Please call the office 919-317-4090 to make an appointment. We offer personalized care so you will not be able to make an appointment online.

Dr. Solik personally evaluates all patients; you will not be passed on to a PA or NP.  He obtains a detailed medical history, performs a focused physical exam, and then diagnoses the source of your medical problem to determine a treatment plan.


Gastrointestinal problems or complaints often seen in the office:


  • Gastroesophageal reflux   

  • Barrett's esophagus          

  • Esophageal stricture          

  • Ulcers  

  • Celiac disease           

  • Small Bowel Bacterial Overgrowth          

  • Pancreatitis          

  • Gallstones

  • Colon cancer screening        

  •  Diverticulitis          

  • Colon Polyps          

  • Irritable Bowel Syndrome

  • Inflammatory Bowel Disease:   Ulcerative colitis/ Crohn's disease          

  • Diarrhea    

  • Constipation     

  • Clostridium Difficile

  • Cirrhosis          

  • Esophageal varices






What is the GI tract?


The gastrointestinal (GI) tract is the tube that runs from the mouth to the rectum. The GI tract includes the esophagus, stomach, duodenum, liver, pancreas, small intestine (also known as jejunum and ileum), large intestine (also known as the colon) and rectum.

When we chew and swallow food, it travels from the mouth to the stomach by moving through the esophagus. Once the food is in the stomach, the food is partially digested by the stomach acids and the movement in the stomach.

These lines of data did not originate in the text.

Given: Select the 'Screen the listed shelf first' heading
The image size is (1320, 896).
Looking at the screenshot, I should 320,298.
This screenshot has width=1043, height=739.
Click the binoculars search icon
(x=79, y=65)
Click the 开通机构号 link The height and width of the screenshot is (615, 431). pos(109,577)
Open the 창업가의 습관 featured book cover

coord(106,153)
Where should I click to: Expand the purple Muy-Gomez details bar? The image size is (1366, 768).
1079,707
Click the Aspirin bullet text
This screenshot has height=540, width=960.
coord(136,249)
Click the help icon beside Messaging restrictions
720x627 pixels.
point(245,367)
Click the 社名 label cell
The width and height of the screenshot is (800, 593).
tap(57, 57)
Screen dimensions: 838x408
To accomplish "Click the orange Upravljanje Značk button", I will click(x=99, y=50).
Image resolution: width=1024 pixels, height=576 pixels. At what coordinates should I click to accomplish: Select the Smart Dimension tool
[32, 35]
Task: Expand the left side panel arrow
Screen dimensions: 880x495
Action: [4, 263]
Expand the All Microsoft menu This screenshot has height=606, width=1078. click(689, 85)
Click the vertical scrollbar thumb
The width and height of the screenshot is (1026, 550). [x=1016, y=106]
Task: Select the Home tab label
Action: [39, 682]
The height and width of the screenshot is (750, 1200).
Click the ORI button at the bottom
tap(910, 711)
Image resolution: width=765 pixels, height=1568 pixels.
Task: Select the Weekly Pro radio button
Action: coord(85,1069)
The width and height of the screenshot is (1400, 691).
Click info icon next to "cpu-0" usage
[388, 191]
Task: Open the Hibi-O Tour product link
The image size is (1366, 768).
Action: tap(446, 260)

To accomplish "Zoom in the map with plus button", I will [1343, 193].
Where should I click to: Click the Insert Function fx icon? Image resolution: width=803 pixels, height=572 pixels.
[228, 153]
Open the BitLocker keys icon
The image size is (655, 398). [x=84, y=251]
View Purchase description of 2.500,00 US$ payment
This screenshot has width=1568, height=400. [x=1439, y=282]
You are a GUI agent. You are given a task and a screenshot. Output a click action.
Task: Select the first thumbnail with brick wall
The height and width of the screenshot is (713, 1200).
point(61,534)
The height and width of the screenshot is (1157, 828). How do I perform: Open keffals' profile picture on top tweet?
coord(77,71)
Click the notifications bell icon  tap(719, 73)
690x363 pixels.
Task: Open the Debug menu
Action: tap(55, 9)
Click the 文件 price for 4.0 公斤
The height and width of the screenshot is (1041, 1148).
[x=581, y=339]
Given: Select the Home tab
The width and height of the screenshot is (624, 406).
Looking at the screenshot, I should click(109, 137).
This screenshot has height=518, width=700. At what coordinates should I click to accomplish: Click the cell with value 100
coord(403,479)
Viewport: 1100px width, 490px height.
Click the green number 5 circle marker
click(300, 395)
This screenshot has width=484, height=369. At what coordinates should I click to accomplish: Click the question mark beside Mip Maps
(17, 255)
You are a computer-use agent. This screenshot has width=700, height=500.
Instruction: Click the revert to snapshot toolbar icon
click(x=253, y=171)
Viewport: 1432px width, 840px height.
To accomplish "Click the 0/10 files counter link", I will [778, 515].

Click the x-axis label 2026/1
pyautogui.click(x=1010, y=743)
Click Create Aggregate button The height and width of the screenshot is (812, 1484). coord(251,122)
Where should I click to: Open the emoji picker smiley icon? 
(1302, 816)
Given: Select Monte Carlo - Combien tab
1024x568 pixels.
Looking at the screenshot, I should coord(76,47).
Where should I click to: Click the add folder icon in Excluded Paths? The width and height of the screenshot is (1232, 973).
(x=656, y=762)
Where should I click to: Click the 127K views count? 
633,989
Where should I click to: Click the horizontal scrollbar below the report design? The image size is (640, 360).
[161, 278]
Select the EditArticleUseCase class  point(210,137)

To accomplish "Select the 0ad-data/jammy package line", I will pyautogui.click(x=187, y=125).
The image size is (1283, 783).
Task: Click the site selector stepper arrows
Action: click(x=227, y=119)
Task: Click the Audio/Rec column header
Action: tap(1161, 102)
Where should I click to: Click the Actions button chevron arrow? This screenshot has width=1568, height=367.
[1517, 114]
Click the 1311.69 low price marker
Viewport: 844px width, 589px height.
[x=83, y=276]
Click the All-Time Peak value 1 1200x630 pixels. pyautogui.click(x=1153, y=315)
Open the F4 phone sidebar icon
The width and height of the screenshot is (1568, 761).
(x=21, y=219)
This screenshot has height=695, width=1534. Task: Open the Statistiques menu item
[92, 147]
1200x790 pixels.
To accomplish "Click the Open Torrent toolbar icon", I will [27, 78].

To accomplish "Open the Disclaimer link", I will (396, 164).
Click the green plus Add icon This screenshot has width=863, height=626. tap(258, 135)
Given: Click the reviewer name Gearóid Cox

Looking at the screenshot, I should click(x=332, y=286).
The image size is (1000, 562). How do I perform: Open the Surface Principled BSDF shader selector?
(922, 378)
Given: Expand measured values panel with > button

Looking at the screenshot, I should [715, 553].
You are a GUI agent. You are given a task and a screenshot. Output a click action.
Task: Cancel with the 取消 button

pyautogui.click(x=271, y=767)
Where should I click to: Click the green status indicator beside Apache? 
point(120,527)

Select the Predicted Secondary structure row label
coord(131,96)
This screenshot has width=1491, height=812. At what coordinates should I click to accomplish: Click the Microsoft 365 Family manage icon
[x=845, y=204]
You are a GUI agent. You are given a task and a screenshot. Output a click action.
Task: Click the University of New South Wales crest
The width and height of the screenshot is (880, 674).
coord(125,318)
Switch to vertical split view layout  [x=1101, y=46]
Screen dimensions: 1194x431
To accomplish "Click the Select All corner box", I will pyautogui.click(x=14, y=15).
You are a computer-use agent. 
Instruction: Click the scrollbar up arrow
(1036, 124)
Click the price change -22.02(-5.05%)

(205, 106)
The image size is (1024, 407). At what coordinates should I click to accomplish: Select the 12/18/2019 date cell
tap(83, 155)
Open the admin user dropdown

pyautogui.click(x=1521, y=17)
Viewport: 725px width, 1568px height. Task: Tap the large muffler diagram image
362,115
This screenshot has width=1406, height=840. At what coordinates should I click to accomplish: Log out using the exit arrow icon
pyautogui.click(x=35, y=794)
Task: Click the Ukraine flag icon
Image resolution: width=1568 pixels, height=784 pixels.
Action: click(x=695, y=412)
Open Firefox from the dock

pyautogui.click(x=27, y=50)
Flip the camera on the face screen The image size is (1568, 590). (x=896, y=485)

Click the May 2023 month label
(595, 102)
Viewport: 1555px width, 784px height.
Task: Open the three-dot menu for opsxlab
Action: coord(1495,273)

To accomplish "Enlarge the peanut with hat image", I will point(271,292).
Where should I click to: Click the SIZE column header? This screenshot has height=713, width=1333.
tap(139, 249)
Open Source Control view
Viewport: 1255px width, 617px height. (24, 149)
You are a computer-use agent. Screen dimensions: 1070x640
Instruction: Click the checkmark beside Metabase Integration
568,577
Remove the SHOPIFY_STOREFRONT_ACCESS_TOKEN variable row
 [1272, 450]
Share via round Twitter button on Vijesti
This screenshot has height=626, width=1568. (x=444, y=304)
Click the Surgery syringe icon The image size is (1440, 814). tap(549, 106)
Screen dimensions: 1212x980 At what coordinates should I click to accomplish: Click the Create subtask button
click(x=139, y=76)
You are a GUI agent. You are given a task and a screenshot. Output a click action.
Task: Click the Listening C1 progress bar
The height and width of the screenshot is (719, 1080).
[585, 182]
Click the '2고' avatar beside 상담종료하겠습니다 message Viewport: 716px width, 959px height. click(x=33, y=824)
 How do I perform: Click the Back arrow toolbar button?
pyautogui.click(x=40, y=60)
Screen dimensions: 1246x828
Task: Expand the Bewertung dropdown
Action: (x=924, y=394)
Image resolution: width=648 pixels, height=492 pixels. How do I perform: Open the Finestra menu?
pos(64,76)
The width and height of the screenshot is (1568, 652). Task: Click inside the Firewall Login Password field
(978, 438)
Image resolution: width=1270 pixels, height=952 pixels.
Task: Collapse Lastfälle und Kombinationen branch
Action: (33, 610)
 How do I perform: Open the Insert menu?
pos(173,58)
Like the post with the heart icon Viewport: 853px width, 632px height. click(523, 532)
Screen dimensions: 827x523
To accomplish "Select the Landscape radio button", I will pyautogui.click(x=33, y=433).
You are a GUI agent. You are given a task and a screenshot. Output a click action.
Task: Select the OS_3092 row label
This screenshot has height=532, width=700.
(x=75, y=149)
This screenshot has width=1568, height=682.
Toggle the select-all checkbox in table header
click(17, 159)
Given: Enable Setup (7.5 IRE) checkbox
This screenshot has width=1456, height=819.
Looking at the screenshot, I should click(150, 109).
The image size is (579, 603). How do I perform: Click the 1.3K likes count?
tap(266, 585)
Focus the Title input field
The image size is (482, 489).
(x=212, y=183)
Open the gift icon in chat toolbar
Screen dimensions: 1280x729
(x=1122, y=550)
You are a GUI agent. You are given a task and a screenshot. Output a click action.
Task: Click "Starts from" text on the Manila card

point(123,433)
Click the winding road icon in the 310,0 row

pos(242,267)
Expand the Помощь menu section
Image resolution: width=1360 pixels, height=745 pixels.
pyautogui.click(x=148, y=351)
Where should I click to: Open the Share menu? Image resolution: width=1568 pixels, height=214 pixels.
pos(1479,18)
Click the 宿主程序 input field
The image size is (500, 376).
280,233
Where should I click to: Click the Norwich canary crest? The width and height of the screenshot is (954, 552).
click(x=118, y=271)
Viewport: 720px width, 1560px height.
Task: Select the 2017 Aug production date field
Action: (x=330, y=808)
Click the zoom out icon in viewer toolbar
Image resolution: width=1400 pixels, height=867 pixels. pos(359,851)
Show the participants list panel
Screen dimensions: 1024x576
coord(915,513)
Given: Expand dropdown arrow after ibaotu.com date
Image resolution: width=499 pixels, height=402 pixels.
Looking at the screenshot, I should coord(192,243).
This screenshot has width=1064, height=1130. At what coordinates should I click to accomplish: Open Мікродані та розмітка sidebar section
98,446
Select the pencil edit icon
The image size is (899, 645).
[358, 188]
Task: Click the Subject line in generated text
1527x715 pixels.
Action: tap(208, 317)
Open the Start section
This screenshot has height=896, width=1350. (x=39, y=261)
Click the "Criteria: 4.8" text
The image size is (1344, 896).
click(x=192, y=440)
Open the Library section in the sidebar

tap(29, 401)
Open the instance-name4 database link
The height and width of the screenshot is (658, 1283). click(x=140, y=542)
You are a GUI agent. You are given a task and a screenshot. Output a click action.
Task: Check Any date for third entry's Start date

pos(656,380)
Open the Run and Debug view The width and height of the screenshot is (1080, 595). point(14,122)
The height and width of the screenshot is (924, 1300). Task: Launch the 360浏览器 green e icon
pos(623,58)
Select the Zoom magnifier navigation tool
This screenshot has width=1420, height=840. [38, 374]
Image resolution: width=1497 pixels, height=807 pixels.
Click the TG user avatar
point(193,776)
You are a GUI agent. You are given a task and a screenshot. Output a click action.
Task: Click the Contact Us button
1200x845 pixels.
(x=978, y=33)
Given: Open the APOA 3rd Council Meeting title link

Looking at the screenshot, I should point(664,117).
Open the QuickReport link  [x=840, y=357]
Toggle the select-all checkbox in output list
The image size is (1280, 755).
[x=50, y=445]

The stomach empties the partially digested food into the duodenum. In the duodenum, the food is mixed with other digestive juices from the pancreas and liver. The liver provides the digestive juice, bile, and the pancreas provides digestive pancreatic enzymes. Together, these digestive juices complete the breakdown of the foods we eat.

From the duodenum, the digested food moves into the small intestine for more digestion and absorption. The major role of the small intestine is to absorb nutrients from the food. Once the nutrients are absorbed, the remaining liquid is passed into the large intestine. The major role of the large intestine is to remove the extra water and to form stool. The large intestine moves the stool to the rectum where it is eliminated.

The gastrointestinal tract is a very long muscular tube. It works together with the other organs to complete the digestive process. The small intestine is a very long, coiled tube. It is measured to be approximately 10-12 feet in children and 20-25 feet in adults. The large intestine is also a long tube which measures approximately 3 feet in children and 4-6 feet in adults.